The work my team and I do in Washington is rooted in community engagement here in El Paso.

Starting with constituent casework, my team helps ensure El Pasoans get help with federal agency. As a result of their work, our office has brought back $547,658 to El Pasoans this year alone, putting money in their pockets.

And meetings with the Chamber and the business community, local governments, child care workers, non-profits, education and healthcare leaders, the agriculture community, neighborhood groups, a number of other organizations and groups directly influences legislation we work on.

Every bill, every amendment, every appropriations request comes from conversations we have with our community.

I am very grateful for the time each person and organization spends with us ensuring we can deliver for El Paso.

To say we face significant challenges today would be an enormous understatement.

From the climate emergency, to immigration, to shocking efforts we’re seeing to limit access to the ballot box, to the escalating gun violence we’re seeing domestically, especially that which is rooted in white nationalism, to the mounting threats we face across the globe – China, Iran, Russia – including the dire humanitarian crisis in Afghanistan that’s unfolding before us as we sit here today. I can’t remember another time in American history when so many crises have converged in this way.

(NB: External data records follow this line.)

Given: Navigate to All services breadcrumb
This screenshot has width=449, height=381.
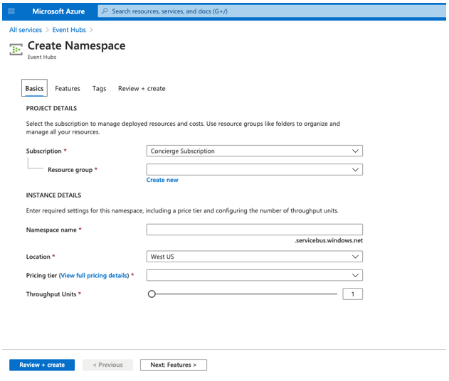Looking at the screenshot, I should (24, 30).
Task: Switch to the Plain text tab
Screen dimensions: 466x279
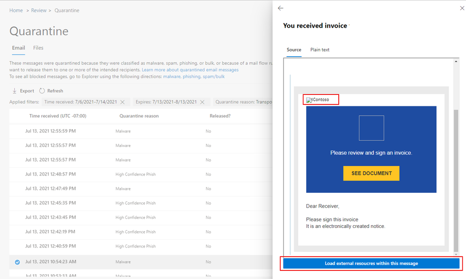Action: 319,50
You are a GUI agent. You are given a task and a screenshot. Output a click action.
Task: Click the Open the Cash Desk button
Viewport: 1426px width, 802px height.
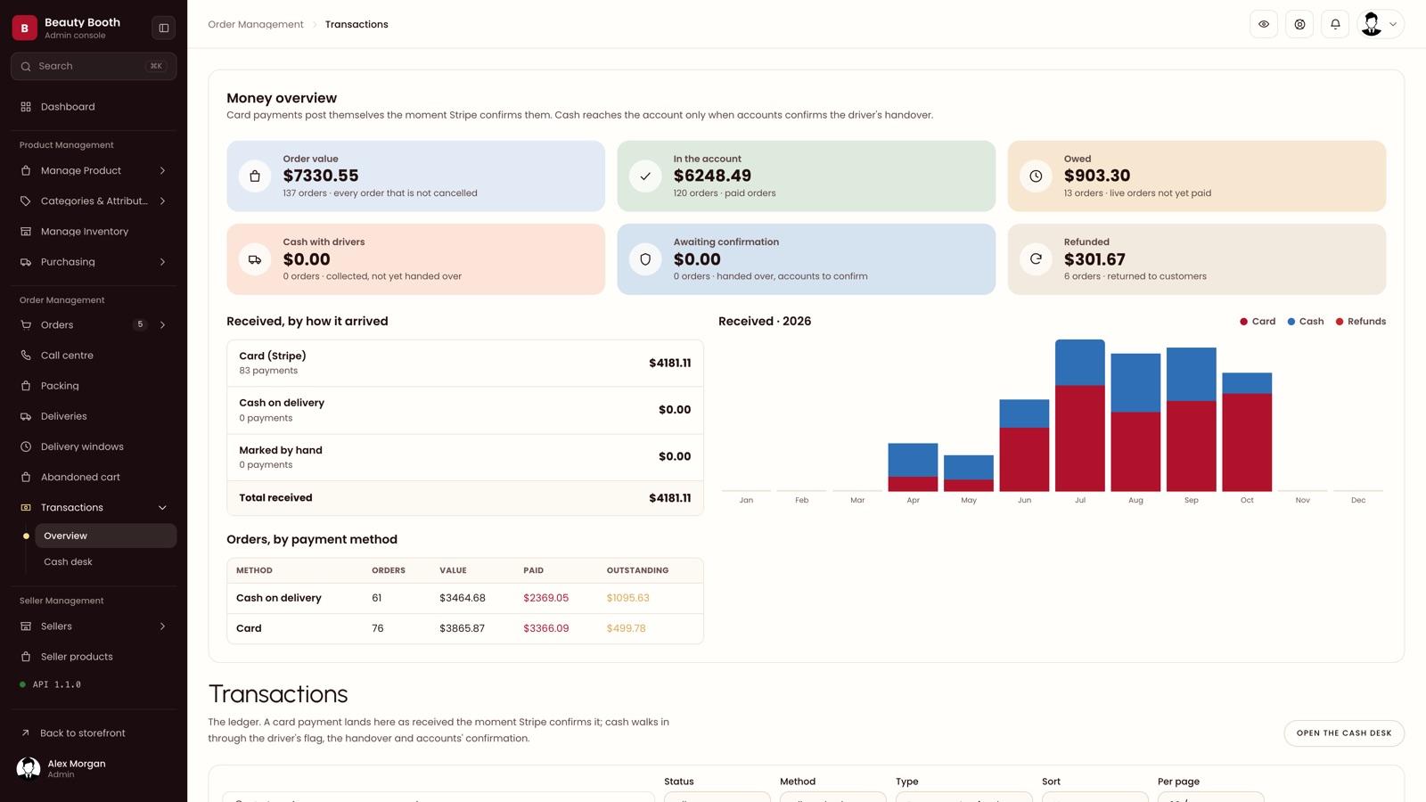(x=1344, y=733)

If we are to live up to America’s legacy as a country that can face down any challenge she’s confronted with, we have to come together to do it.

And that means preserving the source of our greatest strength: our democracy.

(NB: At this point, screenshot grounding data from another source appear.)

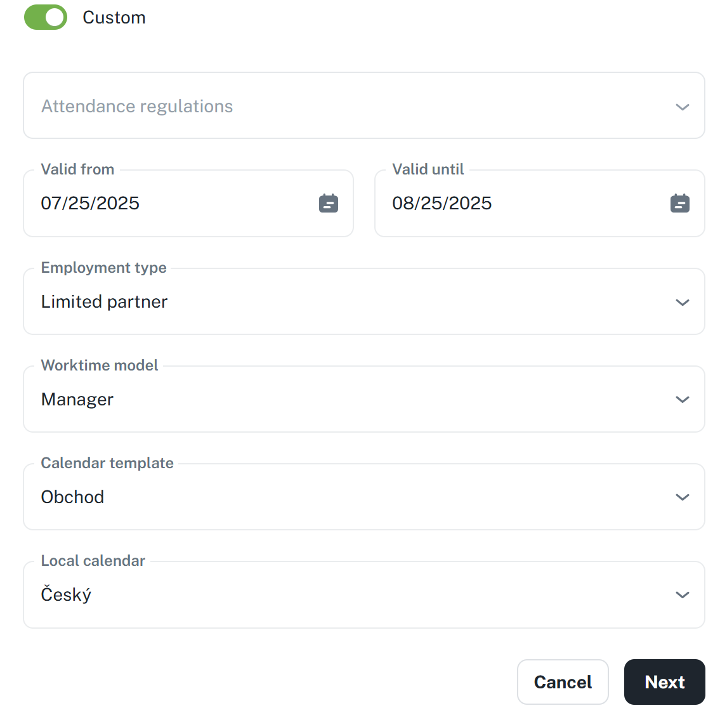
Task: Click the Employment type field label
Action: [x=104, y=268]
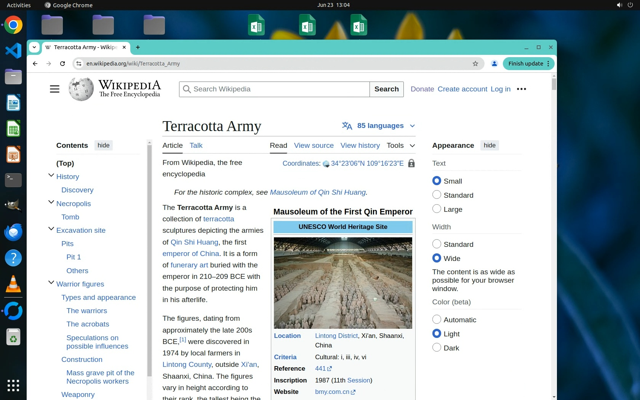The height and width of the screenshot is (400, 640).
Task: Click the Search button
Action: point(386,89)
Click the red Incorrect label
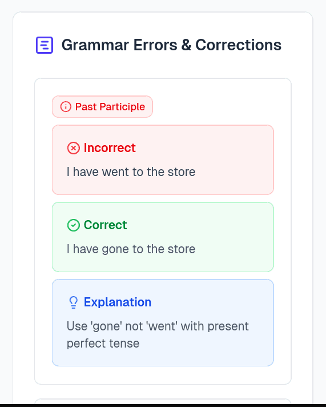Screen dimensions: 326x407 pyautogui.click(x=110, y=147)
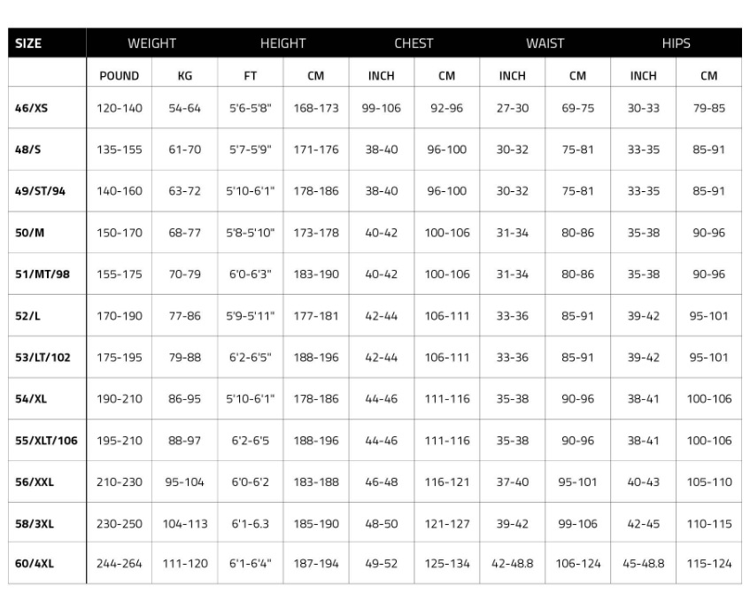Click the 48/S size row label

[27, 150]
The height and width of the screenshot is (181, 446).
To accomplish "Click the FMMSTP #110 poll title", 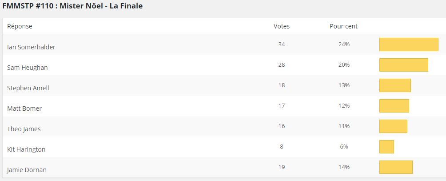I will (x=73, y=6).
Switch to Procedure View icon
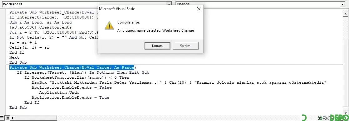The image size is (349, 121). (x=2, y=118)
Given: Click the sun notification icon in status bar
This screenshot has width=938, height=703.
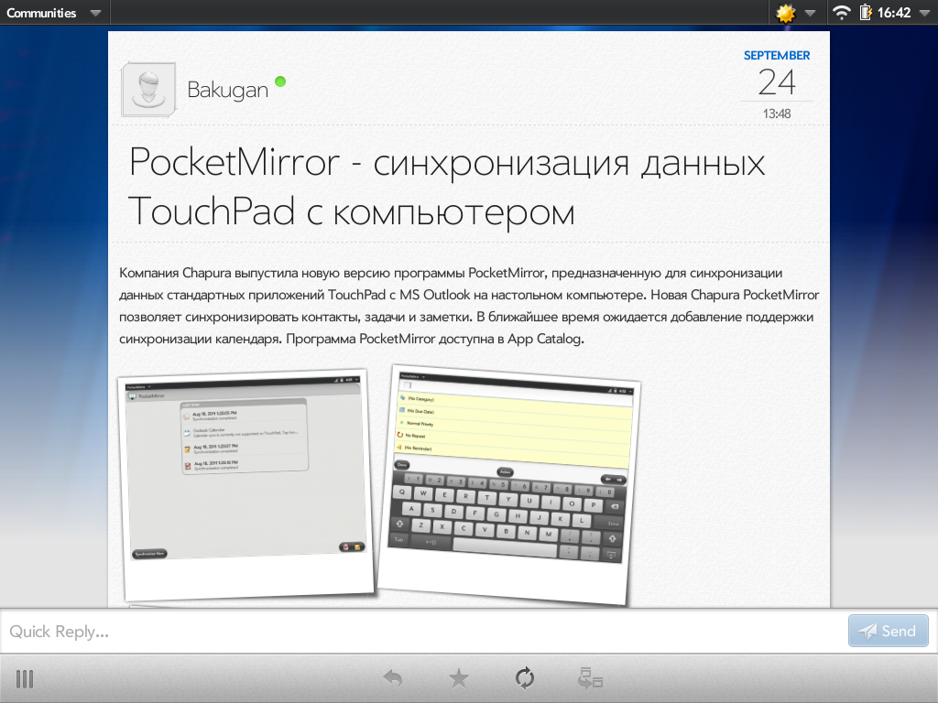Looking at the screenshot, I should [786, 13].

On January 6, during what should have been an uneventful but moment in American history – certifying the results of the 2020 election – the world bore witness to an attack on our Capitol, our Republic and our very democracy by domestic terrorists who believed the big lie and wanted to overturn the results of a free and fair election.

It’s a day I’ll never forget, and one I hope America never forgets.

I was in the gallery that day. My colleagues and I took cover as the attack escalated. I’ll never forget praying together for the law enforcement officers protecting us, praying for our collective safety, and praying for our country as the terrorists surrounded us in that deadly attack.

I wish I could say the worst is behind us, but everywhere we turn, misinformation abounds, conspiracy theories continue to be fueled by social media and irresponsible networks, and it feels as though we are more divided than ever.

We should be joining hands and working to ensure we save the democracy that we inherited from our founders.

We should be working together to preserve our planet, preserve our sacred right to the ballot box, transition to an economy that is more just and equitable, one that cares for the most vulnerable among us and truly values the talents of each one of us, using truth as our guide.

I began this address by praising El Paso. And I will say once again what I have said innumerable times: El Paso is exemplary.

If there is an American community that can show us the way – a community that comes together during the toughest of times, it is El Paso.

The way we bond together to welcome the stranger, providing good will and compassion; the way we unified and came together in the wake of a deadly shooting; the care we gave one another during COVID-19; and, the way I know we will work together to help our Afghan allies should Fort Bliss be chosen as a temporary site for them: El Paso is the shining example of what happens when we put love first.

That is the value I use as I legislate on your behalf.

And in closing I will say once again how grateful I am to serve you and our great community.

It is my absolute privilege to serve El Paso, work every day to secure resources and opportunity and use the platform I have been given to elevate every one of you.

Thank you for the honor of my life; I look forward to the work ahead alongside you.